Türkiye’nin tek seferde en çok ölümün yaşandığı, 301 işçinin öldüğü Soma iş cinayetinin üzerinden yaklaşık 2 yıl geçti.
Ölenleri sayılara indirgersek 2012’de 80, 2013'te 93, 2014’te 386, 2015’te 73 madenci öldü.
Yani her sene 70’in üzerinde madenci hayatını kaybediyor.
Üstelik “Soma madencilikte milad” olacak denmesine rağmen. Keza 18 madencinin öldüğü Ermenek’teki iş cinayeti de aslında bir şeylerin kolay kolay değişmeyeceğinin ilk göstergesiydi.

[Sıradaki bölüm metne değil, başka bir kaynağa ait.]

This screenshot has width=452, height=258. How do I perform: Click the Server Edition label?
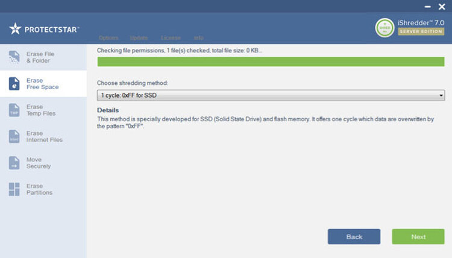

Peki Soma’nın ardından iki yılda neler değişti, ya da değişmedi?
TMMOB Maden Mühendisleri Odası eski İstanbul Şube Başkanı Nedret Durukan ile konuştuk.
İnsanları sayıya indirgersek, Soma’dan bu yana aradan geçen sürede aslında hiçbir şey değişmediğini mi görüyoruz?
Aslında zannedilenin aksine ölümün en çok yaşandığı iş kolu madencilik değil, inşaat sektöründe her gün ölüm haberleri geliyor. Ancak ne yazık ki çok sayıda can kaybı olunca algılanıyor. Madencilik iş kolunda risk çok yüksek ve emek yoğun bir çalışma var büyük felaketlerle karşılaşıyoruz. Ancak Soma, sonrasında da zihniyet ve politikalar değişmediği için milad olamadı. Sektörümüzde kaç kanun, kaç yönetmelik, tüzük değişti artık takip etmek mümkün değil son 12 yılda üç kanun değişikliği var. Bir şey aksıyor yönetmelik değişiyor, ya da bir madde ekleniyor, iki madde çıkarılıyor. Çünkü kanun hazırlanırken boşluklar var. Kararsızlık, tutarsızlık adına her ne derseniz. Geçen yıl yürürlüğe giren Maden Kanunu’nda da belirsizlikler var şimdi yönetmelikler hazırlanıyor. Ancak taslaklar da sürekli değişiyor ve biz bunları konuşurken belki de yeni bir değişiklik oldu. Bu yönetmelikler de çıkacak, kaç gün yürürlükte kalacak acaba? Palyatif (parça parça) çözümlerle, işi yamalı bohçaya çeviriyoruz.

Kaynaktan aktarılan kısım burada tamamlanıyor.